• Cel zadania:
Powtórz dosłownie fragment tekstu o wykładzie w Muzeum Archidiecezjalnym w Poznaniu, od słów „Po analizie historycznej” aż do słów „tego kręgu kulturowego.” włącznie.

Publicysta naszego portalu, profesor Grzegorz Kucharczyk, wygłosił w Muzeum Archidiecezjalnym w Poznaniu wykład zatytułowany „Islam. Jak religia pokoju podbije Europę?”. Wykład zakłócił imam, któremu nie spodobały się słowa o jego religii.
Profesor Grzegorz Kucharczyk jest uznanym autorytetem w dziedzinie historii myśli politycznej, współautorem serii popularnych podręczników do historii „Przez tysiąclecia i wieki”. Podczas poznańskiego wykładu poruszał między innymi kwestie dotyczące ekspansji islamu i walki z chrześcijaństwem oraz „islamofobii” jako nowej formy poprawności politycznej. Przedstawił proces eksterminacji kościołów bliskiego wschodu i północnej Afryki: obszary, które kiedyś stanowiły centra chrześcijańskiej cywilizacji, dzisiaj są opanowane w całości przez muzułmanów a resztki wspólnot chrześcijańskich są brutalnie eksterminowani. Na wykładzie przytoczono również mało znane fakty jak np. splądrowanie Rzymu przez wojska muzułmańskie w IX wieku.
Wesprzyj nas już teraz!
Po analizie historycznej profesor przedstawił współczesne zagrożenia jakie niesie Islam dla krajów europejskich. Przytaczając statystyki ONZ wskazywał na fakt wzrostu populacji muzułmanów oraz ich rosnące polityczne wpływy. Wskazał także na rosnącą w zachodniej Europie popularność pojęcia „Islamofobii” będącej nową formą poprawności politycznej. Udowadniał, że pod groźbą uznania kogoś za Islamofoba nie dopuszcza się, w debacie publicznej, żadnych głosów wskazujących na zagrożenie z tego kręgu kulturowego.
Wystąpienie profesora nie spodobało się mieszkającemu w Polsce marokańskiemu imamowi Youssefowi Chadidowi, kierownikowi Muzułmańskiego Centrum Kulturalno-Oświatowego w Poznaniu, a więc po prostu szefowi tamtejszego meczetu. Uznał on, że Kucharczyk „szerzy islamofobię”, ponieważ mówił o islamskich zamachach, inwazji islamu na Europę i różnicach cywilizacyjnych. Cóż, w takim wypadku za „islamofobów” należałoby uznać również prezenterów ogólnopolskich programów informacyjnych, którzy co jakiś czas informują o zamachach dokonywanych przez wyznawców religii mahometańskiej.
Imam, urażony słowami profesora Polskiej Akademii Nauk, pobiegł na skargę do lokalnej prasy. „Głos Wielkopolski” zatytułował swój materiał następująco: „Islamofobia na wykładzie w Muzeum Archidiecezjalnym w Poznaniu?”. Nikt z dziennikarzy nie wyjaśnił jednak czytelnikom, czym rzeczona „islamofobia” miałaby być.

• Przedstawione informacje:
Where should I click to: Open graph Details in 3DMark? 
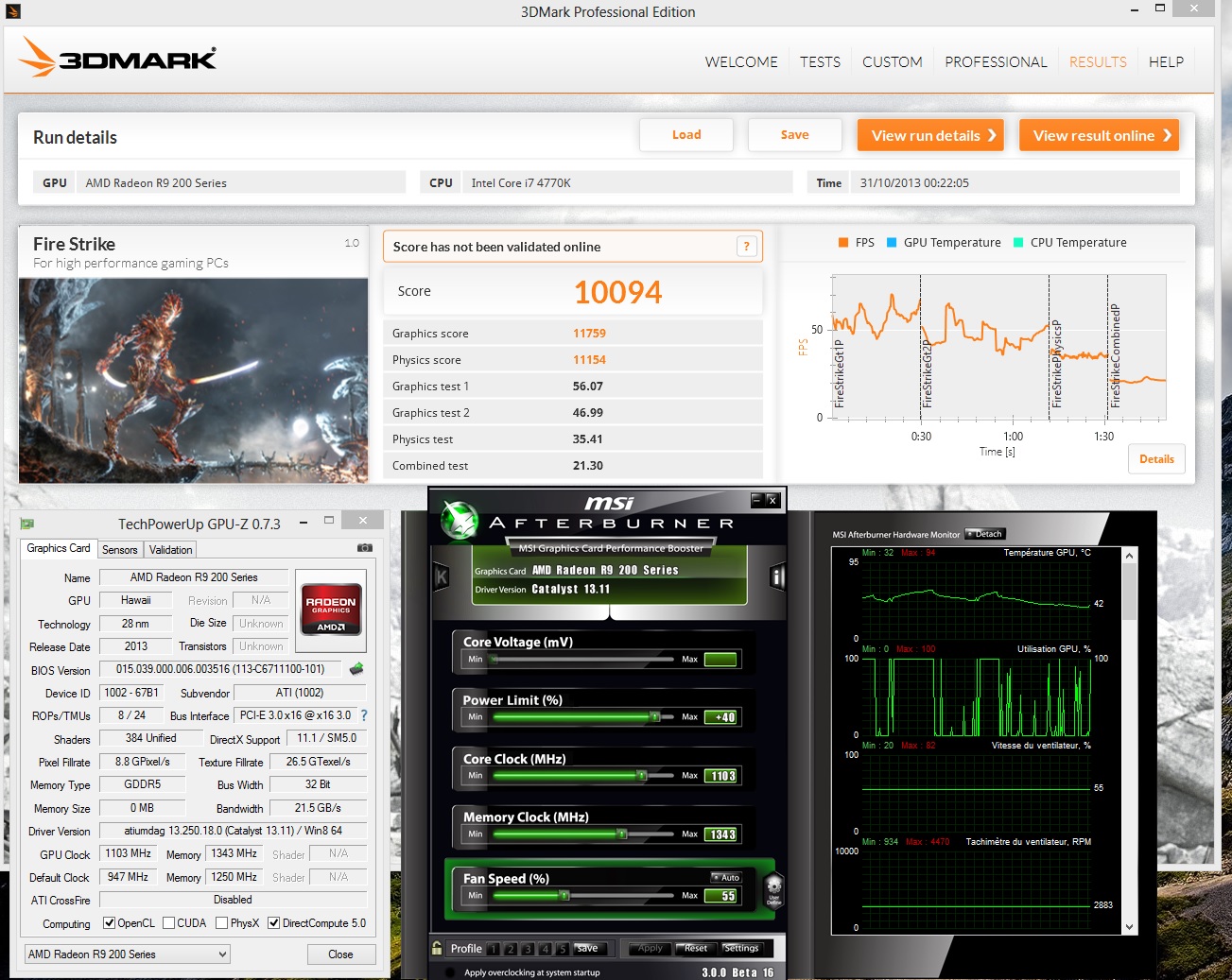1156,458
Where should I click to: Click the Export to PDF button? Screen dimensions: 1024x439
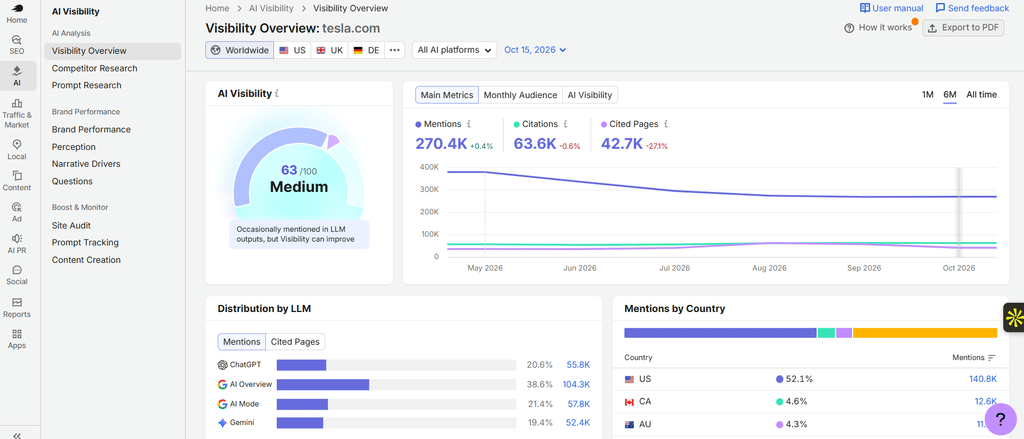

• Odpowiedź na zadanie:
Po analizie historycznej profesor przedstawił współczesne zagrożenia jakie niesie Islam dla krajów europejskich. Przytaczając statystyki ONZ wskazywał na fakt wzrostu populacji muzułmanów oraz ich rosnące polityczne wpływy. Wskazał także na rosnącą w zachodniej Europie popularność pojęcia „Islamofobii” będącej nową formą poprawności politycznej. Udowadniał, że pod groźbą uznania kogoś za Islamofoba nie dopuszcza się, w debacie publicznej, żadnych głosów wskazujących na zagrożenie z tego kręgu kulturowego.